If this is the flexibility that the government think Australia needs then they need to think again. This bill is only the thin end of the wedge that this place will see once the veil slips in July next year. The legislative record of the government is there for all to see. At every stage they have attempted to introduce new divisions into our industrial relations system. At every stage they have eroded the rights that were developed by consensus in the commission. Now, in the shadow of the bills lined up before us—including unfair dismissal laws, allowable matters and the noxious `need for employment' clause—their agenda has been exposed for what it was all along by this bill. That agenda will simply erode the rights of workers to seek nothing more than a fair day's pay for a fair day's work, the dignity that comes with job security and the promise of a better future for their children that comes with social mobility of enterprise based training. Whether it is by lowering wages through the flawed logic of the need for employment, making it easier to sack employees without due process or by taking away the ability of workers to better themselves, the agenda remains the same.

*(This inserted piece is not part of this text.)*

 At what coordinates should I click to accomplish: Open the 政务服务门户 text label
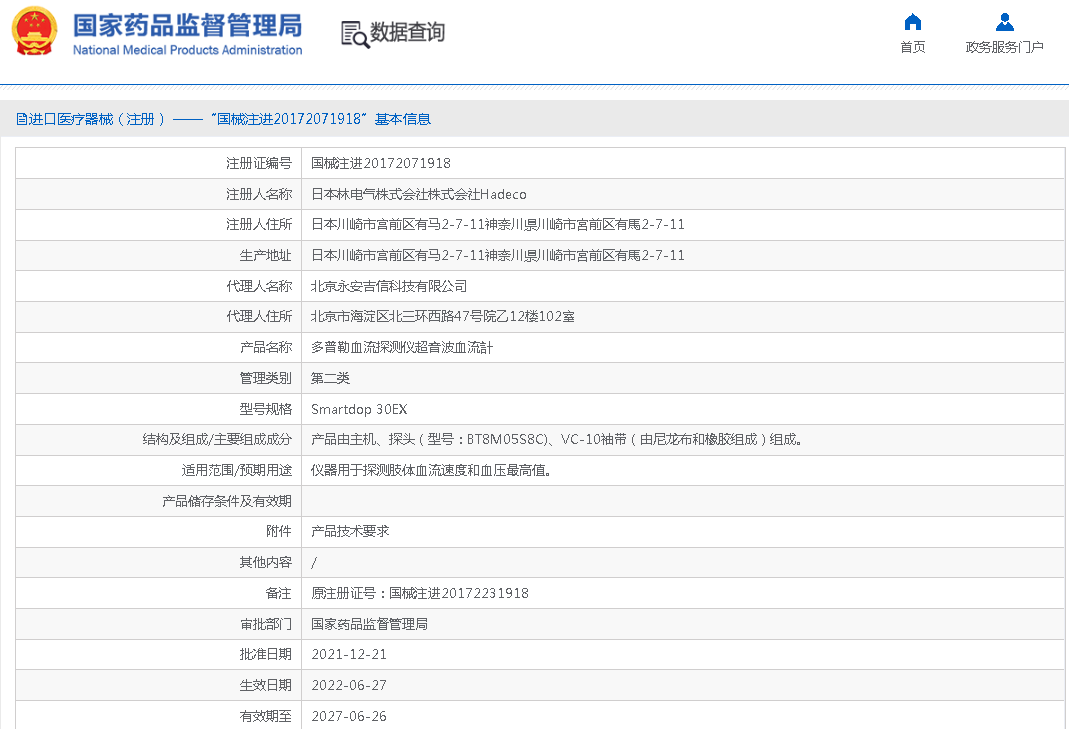tap(1004, 47)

That agenda has been revealed in this place today with this unfortunate but necessary bill to clean up the legislative mess. We could never plunge Australia into industrial disputes in the weeks before Christmas, but the government has used this opportunity to cut away the legal basis for the long history of workers' rights in this country. It has decided against the right path of certifying those agreements conducted in good faith by the parties; rather, it will open up new divisions. With these divisions the government will no doubt ram through its agenda to strip away the rights and conditions of workers, and the good faith delivered through enterprise bargaining and the unions. It has swapped consensus for convenience in driving its narrow agenda to determine issues such as sick leave, holiday leave, enterprise based training and job security as extraneous issues. How can we say that the social mobility of workers, now jeopardised by the second highest rate of casualisation in the OECD, is a callous extraneous matter?

In fact, in last week's edition of the Catholic Weekly in Sydney, the front page referred to a speech by the Catholic Bishop of Parramatta, the Right Reverend Kevin Manning, attacking the idea that we need to have a change in the industrial relations system and attacking the fact that there is this rapid growth of casuals in our society. Bishop Manning's speech indicated that he believed—and I think I am correct in saying this—that the only way to prevent this growth of the working poor is to have a strong system to allow for proper regulation of wages and conditions. We see by this bill today that that is being stripped away. As we know too well, on 1 July next year, we will have more and more legislation come before us that will rip away the rights and the dignity of men and women who work for a living in this country. It will be a sad day when that starts to occur. I hope that the men and women who will inevitably lose the security that they once had will remember that at the next election.